Vous avez peut-être remarqué que sur Disney+, certains contenus sont marqués d’un avertissement pour cause de stéréotypes. Profitez-en pour aborder ces représentations problématiques et prenez l’habitude de souligner les représentations positives ou réalistes. Il est important d’apprendre aux enfants dès leur plus jeune âge qu’être critique d’un livre ou d’un film ne signifie pas qu’on le rejette entièrement ni qu’on critique personnellement l’auteur, le réalisateur ou les adeptes de l’œuvre.

L’idée que critiquer une œuvre n’équivaut pas à attaquer son auteur ou ses adeptes permet de mieux comprendre la notion d’interpellation suivant des propos offensants tenus en ligne. Souvent, les jeunes qui sont témoins de propos fondés sur des préjugés évitent d’intervenir par peur d’empirer les choses, parce qu’ils doutent de leur jugement ou parce qu’ils ne sont pas certains des intentions de l’autre. Toutes ces préoccupations sont légitimes : sur Internet, il est quasiment impossible de juger des intentions d’autrui, et les personnes qui offensent sans le vouloir sont aussi nombreuses que celles qui se cachent derrière l’ironie pour répandre la haine. Souvent, quand on interpelle l’autre avant de le dénoncer, on évite qu’il réagisse sur la défensive.
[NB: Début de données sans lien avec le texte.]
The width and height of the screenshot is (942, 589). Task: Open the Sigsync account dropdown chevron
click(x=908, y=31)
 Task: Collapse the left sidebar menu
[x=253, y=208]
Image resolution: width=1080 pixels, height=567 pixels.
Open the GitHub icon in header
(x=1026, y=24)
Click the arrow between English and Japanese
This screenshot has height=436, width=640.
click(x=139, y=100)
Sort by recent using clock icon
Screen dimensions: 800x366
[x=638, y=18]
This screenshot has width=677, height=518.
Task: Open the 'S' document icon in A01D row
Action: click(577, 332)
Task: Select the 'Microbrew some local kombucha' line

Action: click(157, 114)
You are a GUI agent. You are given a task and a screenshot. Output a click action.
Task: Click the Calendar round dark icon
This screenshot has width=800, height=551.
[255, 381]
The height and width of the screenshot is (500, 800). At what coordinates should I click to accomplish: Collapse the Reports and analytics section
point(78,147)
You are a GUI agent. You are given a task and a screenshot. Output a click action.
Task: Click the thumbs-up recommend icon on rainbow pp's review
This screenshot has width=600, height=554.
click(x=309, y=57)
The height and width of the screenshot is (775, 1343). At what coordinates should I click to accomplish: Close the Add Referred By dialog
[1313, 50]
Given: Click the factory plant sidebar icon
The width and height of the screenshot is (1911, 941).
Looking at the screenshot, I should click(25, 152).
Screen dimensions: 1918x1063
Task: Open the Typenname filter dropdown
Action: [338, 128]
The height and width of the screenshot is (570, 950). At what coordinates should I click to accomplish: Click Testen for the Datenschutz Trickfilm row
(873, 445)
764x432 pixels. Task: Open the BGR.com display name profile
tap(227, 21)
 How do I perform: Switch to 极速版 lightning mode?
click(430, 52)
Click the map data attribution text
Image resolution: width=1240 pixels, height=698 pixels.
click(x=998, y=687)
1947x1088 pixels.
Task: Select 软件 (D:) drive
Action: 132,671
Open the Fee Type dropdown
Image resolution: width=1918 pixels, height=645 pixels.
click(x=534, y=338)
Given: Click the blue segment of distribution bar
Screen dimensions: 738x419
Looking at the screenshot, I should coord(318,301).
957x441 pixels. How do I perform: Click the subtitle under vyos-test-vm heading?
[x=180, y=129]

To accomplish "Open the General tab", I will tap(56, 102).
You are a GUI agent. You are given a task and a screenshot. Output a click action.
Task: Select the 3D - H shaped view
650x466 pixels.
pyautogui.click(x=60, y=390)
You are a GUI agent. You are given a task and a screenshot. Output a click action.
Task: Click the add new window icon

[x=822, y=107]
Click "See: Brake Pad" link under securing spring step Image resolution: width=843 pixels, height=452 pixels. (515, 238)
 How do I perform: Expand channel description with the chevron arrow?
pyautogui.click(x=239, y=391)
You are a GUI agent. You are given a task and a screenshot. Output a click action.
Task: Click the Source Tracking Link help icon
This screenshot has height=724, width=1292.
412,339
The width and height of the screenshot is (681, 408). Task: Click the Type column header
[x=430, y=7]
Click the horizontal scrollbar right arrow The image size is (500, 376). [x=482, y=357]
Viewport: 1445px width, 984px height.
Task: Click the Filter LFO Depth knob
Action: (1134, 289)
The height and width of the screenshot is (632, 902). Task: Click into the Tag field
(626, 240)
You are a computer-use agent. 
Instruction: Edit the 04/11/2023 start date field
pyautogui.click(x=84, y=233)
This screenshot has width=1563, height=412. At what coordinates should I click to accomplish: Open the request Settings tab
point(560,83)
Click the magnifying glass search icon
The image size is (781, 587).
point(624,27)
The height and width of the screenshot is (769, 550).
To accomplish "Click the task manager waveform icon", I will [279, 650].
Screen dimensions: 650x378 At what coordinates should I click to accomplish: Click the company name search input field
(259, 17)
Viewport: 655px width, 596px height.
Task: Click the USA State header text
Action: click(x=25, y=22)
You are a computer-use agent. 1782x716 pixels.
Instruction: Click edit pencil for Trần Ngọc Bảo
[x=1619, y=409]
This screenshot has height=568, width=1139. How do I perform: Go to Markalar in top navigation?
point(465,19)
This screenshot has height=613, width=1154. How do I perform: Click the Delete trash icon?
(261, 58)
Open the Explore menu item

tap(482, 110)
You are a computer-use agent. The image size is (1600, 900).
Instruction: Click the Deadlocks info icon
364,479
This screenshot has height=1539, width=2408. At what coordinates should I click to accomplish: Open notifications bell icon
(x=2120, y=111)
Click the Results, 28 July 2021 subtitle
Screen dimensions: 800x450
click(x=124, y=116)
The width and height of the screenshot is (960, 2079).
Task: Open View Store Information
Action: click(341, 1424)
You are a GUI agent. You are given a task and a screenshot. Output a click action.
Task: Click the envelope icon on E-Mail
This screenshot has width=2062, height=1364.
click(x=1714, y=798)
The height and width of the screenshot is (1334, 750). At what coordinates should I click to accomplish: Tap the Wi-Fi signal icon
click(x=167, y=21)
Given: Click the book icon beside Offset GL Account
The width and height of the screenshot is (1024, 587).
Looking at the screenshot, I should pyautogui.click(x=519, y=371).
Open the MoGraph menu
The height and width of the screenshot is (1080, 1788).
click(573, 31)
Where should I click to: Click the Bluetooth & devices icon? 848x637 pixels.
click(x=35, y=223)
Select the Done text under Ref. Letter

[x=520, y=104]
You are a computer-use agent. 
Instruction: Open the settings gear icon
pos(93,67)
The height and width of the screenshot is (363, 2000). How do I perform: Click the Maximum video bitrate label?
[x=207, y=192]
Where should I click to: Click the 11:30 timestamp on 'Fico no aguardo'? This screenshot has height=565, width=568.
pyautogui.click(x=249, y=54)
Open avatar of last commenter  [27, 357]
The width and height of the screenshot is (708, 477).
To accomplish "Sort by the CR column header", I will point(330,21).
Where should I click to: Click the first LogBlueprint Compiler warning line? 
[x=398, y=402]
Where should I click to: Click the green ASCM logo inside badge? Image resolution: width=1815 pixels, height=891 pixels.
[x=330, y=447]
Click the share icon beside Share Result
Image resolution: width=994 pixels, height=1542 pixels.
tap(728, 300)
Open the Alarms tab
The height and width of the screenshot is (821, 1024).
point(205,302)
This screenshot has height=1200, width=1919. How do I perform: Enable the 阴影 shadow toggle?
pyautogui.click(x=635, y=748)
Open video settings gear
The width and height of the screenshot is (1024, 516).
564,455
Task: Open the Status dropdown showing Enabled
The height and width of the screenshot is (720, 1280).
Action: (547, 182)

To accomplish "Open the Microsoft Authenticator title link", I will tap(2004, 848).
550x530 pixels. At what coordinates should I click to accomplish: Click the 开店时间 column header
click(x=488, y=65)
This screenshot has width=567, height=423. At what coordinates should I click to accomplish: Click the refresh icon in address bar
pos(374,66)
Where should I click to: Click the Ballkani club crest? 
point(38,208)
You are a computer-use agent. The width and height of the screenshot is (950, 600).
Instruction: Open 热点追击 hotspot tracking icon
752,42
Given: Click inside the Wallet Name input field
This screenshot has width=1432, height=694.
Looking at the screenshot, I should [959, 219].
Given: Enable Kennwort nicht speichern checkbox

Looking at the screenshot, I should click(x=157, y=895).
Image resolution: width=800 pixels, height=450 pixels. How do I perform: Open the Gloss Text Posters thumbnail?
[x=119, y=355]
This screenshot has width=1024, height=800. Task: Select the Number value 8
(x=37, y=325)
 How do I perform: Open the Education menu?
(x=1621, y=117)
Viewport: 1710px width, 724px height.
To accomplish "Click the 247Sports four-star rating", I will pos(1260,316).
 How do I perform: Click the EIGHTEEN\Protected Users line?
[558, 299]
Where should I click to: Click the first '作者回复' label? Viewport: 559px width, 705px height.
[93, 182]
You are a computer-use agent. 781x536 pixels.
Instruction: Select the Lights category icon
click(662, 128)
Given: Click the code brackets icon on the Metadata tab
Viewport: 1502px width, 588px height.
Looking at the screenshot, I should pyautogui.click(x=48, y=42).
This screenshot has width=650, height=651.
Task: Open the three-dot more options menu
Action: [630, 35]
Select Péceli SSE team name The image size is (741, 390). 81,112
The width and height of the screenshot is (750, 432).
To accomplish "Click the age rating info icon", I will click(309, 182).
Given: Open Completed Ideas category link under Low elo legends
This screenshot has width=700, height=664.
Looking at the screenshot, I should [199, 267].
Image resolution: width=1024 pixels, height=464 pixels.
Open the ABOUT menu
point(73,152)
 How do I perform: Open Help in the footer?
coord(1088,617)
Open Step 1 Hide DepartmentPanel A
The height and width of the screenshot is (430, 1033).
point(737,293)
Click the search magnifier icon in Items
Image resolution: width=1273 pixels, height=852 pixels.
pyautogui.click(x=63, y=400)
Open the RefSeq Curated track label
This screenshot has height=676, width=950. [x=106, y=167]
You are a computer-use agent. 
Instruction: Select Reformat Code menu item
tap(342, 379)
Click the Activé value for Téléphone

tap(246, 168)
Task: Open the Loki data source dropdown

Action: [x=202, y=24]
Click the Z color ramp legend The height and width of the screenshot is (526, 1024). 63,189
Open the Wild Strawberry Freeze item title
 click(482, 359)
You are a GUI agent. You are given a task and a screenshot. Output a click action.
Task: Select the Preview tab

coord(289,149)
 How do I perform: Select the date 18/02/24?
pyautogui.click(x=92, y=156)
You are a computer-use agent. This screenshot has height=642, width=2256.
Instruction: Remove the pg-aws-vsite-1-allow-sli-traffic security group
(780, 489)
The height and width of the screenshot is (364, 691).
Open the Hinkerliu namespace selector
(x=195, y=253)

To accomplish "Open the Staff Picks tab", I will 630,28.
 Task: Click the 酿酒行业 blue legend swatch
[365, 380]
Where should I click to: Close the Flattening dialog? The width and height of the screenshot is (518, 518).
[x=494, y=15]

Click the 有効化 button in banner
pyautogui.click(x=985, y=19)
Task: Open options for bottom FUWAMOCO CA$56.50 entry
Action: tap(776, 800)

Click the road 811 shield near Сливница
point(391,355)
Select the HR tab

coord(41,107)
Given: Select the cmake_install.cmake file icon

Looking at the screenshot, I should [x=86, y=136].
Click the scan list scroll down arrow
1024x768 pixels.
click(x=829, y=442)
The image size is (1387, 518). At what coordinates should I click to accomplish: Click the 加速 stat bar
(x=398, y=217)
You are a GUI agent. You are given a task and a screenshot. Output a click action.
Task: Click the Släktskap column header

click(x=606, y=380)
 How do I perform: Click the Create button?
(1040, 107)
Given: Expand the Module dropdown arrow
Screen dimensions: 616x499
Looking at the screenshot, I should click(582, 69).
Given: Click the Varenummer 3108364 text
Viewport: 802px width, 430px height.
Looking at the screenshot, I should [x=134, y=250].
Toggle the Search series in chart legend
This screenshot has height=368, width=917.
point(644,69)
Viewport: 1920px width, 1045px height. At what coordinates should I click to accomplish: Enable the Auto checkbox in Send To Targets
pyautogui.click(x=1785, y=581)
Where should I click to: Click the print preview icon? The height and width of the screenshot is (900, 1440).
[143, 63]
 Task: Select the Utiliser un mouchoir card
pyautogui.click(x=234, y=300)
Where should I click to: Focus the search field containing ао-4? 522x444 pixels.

On peut par exemple communiquer avec lui en privé ou évoquer des valeurs communes (« je sais que tu n’avais pas l’intention de blesser »). Poser des questions est une autre stratégie clé : en demandant à la personne de préciser sa pensée ou de donner un exemple, on lui permet de s’expliquer. On peut aussi lui dire comment on s’est senti en lisant ses propos, même si on n’est pas personnellement visé ou qu’on ne fait pas partie du groupe concerné. D’ailleurs, sept jeunes Canadiens sur 10 se disent blessés par tous les types de préjugés.

Dans certains cas, il est pertinent de dénoncer et d’intervenir publiquement (en anglais, on parle de calling out) face aux préjugés, en ligne comme hors ligne. On peut dénoncer un comportement pour protéger quelqu’un dans l’immédiat (ex. : un joueur en ligne victime de harcèlement), quand on sait que l’autre est conscient du caractère blessant de ses gestes ou de ses propos, quand il est plus important d’annoncer clairement les valeurs de la communauté que de convaincre une seule personne, ou quand on a déjà essayé d’interpeller l’autre, mais sans succès. 

Qu’il s’agisse de regarder un film, de jouer à un jeu vidéo ou d’utiliser les réseaux sociaux, nous devons préparer nos jeunes à consommer et à agir sur les médias de manière avisée. Leur montrer à interpeller avant de dénoncer lorsqu’ils remarquent les aspects problématiques d’une œuvre ou qu’un proche tient des propos blessants par erreur, c’est faire d’eux des citoyens en ligne plus actifs et plus responsables, tout en offrant un plus beau temps des fêtes.